An analytical error can be significantly reduced by choosing the correct calibration type, especially when modifying or translating methods. Single point calibrations are quick and easy aren't always appropriate. So how do we decide?
Do I need to prepare and run multiple calibration standards, or can I use just one?
We love questions during our training sessions! Delegates either have specific goals in mind or have experienced certain difficulties. Their questions help us to understand the "why" behind our material. This was one such question at the start of a recent statistics course. A recap of the issue and explanation:
We have a method that we have been using regularly which utilizes a single point calibration and it meets all of its required criteria in terms of accuracy and precision. But we are now going to take it, modify it and use it for a different analysis. Can we just assume that the calibration is transferable?
Our method has a single calibration point at 4 mg/ml which we prepare at the start of each analysis, and we run with a check standard which has been prepared by the QC department to ensure accuracy of the method:
The calibration standard gives a response factor of 4.5 so the concentration of the check standard will be 17.8 / 4.5 = 3.96 mg/mL which is an accuracy of 98.89% and within the tolerance of the method.
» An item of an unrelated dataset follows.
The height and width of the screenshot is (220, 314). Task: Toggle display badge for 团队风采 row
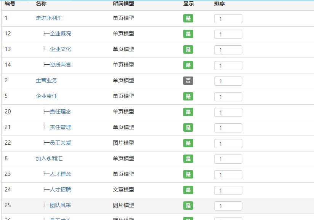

The new method however requires us to run two check standards, one at a higher concentration and one at a lower concentration as the new samples are expected to be at a high and a low level. The QC lab prepares a sample at a concentration of 6mg/mL and we run that on our system and get the following results:
Our accuracy is out of specification, so what went wrong? Why was the method sufficient at one concentration but not the others? Here we are seeing the effects of incorrectly using a single point calibration. To investigate, we return to the lab and perform a multipoint calibration across the desired range and plot the results:
Here we can see the advantages of plotting and visualizing our data. The multipoint calibration shows the true response of the detector to the sample concentration. It does not go through the origin point. Single point calibrations use the origin in order to obtain a straight line so we assume in these cases that a zero-concentration sample would give a response of zero. The original study was lucky that the chosen check standard concentration happened to be around the area which the two models have the least difference.
So how do we decide if a single point calibration is suitable? We can use excel and a little stats knowledge!
Prepare and run several calibration standards across the desired measurement range and look for the regression tool in the Data Analysis Toolpack in excel:
Populate the wizard with the y and x values and output the data to a suitable location:
Excel will carry out the regression analysis and supply the following results:
There is a lot of very useful information here which is covered in our Statistics for Analytical Chemists course and also in previous blog posts, but the part we are interested in is the intercept row.
Excel has calculated the line of best fit using the method of least squares and the intercept has been calculated as 10.12. Our question is “does this differ significantly from 0”? If it does, then a multipoint calibration is required. If it doesn’t significantly differ from zero then we can assume the origin as a calibration point which is required for single point calibrations.
Simply put we can see that the results show that with 95% confidence that the true value for the intercept is between 9.52 and 10.72 and zero is not within these values. This is the evidence we need to show that the origin should not be used in the calculation and a multipoint calibration s required.
Here is another example when a single point calibration would be appropriate:
Various concentrations of tryptophan standard were measured in a UV-Vis spectrometer and the results are below:
Performing regression analysis on the results gave the following for the intercept:
Here we can see that zero fails within the 95% confidence limit values and we can therefore say there is no significant difference between the given value of 0.0039 and zero so a single point calibration is justified.
There are many more considerations when performing regression analysis then just looking at these values but it is a good starting point to understanding your calibrations and answer our first question: single point or multipoint?